Task instructions: Among the entries below, copy every line that carries the word "menu".

Start of Study material

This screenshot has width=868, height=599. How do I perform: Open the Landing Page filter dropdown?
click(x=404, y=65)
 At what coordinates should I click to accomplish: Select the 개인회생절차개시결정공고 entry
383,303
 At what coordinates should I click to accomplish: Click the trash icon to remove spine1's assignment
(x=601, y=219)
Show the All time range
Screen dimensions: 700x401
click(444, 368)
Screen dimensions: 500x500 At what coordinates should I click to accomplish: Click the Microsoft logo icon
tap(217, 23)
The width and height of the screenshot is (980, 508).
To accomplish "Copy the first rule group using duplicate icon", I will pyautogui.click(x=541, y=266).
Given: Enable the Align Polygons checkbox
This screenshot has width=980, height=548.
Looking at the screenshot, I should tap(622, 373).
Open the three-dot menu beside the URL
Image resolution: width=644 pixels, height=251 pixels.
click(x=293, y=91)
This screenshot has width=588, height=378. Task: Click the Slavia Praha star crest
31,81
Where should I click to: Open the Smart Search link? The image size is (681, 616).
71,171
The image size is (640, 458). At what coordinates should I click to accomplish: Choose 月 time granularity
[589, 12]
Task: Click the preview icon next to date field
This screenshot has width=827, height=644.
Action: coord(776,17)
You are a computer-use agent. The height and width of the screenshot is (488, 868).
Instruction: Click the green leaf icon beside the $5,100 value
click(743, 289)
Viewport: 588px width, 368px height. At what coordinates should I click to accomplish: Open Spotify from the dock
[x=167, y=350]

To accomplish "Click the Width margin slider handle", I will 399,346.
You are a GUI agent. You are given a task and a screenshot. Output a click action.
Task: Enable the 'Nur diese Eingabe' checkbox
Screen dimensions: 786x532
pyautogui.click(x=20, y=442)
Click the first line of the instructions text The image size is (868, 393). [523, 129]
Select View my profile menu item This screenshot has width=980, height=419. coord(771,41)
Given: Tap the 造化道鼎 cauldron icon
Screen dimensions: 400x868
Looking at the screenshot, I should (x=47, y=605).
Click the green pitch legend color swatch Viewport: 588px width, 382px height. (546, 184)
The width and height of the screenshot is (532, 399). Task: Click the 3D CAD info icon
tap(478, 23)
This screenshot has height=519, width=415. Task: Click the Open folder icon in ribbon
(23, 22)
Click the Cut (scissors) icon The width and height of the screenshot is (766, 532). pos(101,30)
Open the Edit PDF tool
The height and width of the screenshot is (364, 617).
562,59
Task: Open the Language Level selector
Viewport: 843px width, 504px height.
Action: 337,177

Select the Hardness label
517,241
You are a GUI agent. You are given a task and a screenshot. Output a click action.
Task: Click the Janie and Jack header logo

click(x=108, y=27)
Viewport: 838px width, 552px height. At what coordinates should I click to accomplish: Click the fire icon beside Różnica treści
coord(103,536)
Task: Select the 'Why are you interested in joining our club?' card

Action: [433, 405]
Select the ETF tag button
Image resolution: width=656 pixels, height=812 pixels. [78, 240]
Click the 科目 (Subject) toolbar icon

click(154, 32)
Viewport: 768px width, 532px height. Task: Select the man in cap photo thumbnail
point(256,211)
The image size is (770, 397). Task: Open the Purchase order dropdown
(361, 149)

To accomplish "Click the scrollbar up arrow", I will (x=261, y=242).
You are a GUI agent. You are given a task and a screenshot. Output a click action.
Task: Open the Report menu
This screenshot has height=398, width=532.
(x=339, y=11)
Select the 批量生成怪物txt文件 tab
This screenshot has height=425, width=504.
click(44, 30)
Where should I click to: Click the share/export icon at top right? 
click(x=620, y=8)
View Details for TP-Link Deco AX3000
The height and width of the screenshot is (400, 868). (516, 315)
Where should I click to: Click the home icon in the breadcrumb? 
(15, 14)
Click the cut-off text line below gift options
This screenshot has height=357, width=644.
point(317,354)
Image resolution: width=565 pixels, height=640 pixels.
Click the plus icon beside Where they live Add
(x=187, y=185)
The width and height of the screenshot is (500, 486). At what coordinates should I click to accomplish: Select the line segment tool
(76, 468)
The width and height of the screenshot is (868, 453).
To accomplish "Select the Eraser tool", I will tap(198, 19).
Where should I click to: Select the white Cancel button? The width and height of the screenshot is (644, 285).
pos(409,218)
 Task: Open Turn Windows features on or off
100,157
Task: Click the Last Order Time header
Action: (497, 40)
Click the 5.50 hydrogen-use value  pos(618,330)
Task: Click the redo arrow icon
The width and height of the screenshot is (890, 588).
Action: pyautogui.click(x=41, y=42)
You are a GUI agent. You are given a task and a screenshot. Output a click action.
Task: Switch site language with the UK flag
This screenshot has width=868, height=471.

End of Study material

Final answer:
Open the three-dot menu beside the URL
Select View my profile menu item This screenshot has width=980, height=419. coord(771,41)
Task: Open the Report menu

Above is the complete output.